Representative Poetry Online (RPO) underwent a major redesign between 2000 and 2003. The website was originally a collection of static HTML files put together by the editor Ian Lancashire, reflecting his love of poetry and honouring the work of his former colleagues in the English Department of the University of Toronto, who had edited and published the original print editions of Representative Poetry. Hosted by the University of Toronto Libraries under the immediate supervision of digital librarian Sian Meikle, after the website had grown past its original, more modest beginnings, the editor, foreseeing more growth, decided that the static webpages were becoming unwieldy and a better approach to developing the website was needed. I was hired to help automate, at the very least, the construction of the various indices to the poems. The result was a dynamic website built upon a relational database wherein all the poetic data and metadata are stored. Poems and associated biographical and bibliographical information can now be entered through a Web interface, using strict and not-so strict templates; the indices are generated automatically and a last-line index was added to the website; a keyword search feature was added, allowing user searches through the poetic content for the first time; and poems were served out on an on-demand basis.

This new model, the proud child of my first attempt at designing a relational database and coordinating server-side and client-side Web programming, worked very well—for a few months.
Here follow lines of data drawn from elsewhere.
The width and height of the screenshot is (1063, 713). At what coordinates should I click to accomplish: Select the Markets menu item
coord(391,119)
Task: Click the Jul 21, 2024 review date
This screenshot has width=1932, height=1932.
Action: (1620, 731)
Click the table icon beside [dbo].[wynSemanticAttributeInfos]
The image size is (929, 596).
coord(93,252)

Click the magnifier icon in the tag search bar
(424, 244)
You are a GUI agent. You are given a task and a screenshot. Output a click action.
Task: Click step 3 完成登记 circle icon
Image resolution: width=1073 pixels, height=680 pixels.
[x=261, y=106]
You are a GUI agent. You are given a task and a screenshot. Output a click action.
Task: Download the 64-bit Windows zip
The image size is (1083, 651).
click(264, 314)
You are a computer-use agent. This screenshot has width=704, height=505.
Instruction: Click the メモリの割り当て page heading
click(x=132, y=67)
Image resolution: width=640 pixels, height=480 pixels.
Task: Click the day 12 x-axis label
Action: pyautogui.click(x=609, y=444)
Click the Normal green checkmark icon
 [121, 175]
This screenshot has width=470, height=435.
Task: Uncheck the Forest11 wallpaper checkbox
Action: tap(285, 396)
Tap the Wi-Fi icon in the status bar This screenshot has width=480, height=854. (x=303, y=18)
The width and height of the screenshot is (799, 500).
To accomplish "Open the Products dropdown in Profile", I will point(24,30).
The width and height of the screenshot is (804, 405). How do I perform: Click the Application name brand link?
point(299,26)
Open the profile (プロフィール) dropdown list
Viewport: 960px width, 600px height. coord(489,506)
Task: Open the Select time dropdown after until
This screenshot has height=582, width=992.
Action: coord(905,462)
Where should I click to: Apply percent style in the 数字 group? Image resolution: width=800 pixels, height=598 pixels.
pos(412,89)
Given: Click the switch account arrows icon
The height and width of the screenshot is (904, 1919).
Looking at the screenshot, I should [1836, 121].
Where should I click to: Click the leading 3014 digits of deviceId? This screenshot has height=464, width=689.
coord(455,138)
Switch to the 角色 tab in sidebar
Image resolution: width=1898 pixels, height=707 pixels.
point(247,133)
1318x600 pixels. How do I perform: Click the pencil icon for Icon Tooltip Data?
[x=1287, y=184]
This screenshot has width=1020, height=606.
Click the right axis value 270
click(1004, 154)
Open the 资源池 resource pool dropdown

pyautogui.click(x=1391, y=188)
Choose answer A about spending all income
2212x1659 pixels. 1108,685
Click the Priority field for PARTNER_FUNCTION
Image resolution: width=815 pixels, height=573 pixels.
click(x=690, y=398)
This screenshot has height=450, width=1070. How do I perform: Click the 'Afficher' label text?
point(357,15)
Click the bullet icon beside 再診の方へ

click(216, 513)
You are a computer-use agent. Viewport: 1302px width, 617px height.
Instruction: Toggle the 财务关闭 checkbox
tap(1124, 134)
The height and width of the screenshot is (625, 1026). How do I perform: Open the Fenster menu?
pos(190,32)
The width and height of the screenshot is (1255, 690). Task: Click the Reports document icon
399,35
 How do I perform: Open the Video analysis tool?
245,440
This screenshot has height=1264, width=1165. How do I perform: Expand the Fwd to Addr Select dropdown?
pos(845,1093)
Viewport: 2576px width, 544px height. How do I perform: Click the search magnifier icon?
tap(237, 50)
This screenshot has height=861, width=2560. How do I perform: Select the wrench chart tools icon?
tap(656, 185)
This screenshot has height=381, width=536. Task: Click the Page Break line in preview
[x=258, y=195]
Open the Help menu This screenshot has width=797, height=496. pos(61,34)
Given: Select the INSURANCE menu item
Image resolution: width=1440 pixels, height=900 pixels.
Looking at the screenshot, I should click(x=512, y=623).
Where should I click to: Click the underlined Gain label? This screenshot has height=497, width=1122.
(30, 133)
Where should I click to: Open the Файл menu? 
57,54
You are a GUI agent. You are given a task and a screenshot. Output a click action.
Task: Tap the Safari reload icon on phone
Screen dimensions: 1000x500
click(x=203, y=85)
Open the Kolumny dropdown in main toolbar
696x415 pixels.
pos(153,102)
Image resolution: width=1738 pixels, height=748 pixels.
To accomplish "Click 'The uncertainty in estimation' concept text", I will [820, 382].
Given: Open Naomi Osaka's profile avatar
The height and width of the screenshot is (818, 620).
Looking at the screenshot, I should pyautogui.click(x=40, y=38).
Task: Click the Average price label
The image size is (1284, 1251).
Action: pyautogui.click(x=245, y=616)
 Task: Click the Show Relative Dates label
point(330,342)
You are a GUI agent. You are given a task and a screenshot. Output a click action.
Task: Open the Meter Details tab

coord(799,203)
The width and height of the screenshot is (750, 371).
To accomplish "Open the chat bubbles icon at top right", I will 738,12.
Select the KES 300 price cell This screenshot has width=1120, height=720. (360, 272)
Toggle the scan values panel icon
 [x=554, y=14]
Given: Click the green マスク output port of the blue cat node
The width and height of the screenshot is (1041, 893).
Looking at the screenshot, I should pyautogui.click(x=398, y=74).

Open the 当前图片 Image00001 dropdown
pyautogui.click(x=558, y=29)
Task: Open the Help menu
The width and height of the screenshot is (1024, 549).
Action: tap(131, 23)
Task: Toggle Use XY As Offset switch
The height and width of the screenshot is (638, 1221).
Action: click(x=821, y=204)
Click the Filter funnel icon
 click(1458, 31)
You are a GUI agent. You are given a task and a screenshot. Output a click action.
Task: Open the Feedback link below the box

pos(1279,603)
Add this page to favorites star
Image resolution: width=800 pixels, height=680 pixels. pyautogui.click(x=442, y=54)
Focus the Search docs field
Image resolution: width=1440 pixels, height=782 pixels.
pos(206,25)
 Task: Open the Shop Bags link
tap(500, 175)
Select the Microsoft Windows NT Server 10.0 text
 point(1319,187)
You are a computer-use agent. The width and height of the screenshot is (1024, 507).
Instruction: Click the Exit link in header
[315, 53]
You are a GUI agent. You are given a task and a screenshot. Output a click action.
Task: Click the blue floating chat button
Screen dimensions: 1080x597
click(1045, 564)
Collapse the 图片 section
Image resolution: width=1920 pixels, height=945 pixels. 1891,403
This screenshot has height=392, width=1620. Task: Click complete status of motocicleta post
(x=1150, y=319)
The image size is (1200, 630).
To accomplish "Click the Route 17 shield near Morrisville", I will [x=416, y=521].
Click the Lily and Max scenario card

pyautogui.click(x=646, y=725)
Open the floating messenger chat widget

On January 24, 2003, America Online (AOL) highlighted RPO as an interesting website, probably for the upcoming Valentine’s Day. As a result, the webserver, on which RPO and other University of Toronto websites were housed, received thousands of hits per second, more than it could handle, and AOL users brought down the University of Toronto Libraries’ main webserver. During the four hours that followed, the RPO website was temporarily disabled, the webserver was brought back online, and Sian Meikle and I worked frantically to convert the RPO website from one where poem and poet pages are generated on demand to one where the pages are statically available at all times. (At first all poems were delivered with a single ColdFusion script; afterwards, they were all contained within their own HTML file.)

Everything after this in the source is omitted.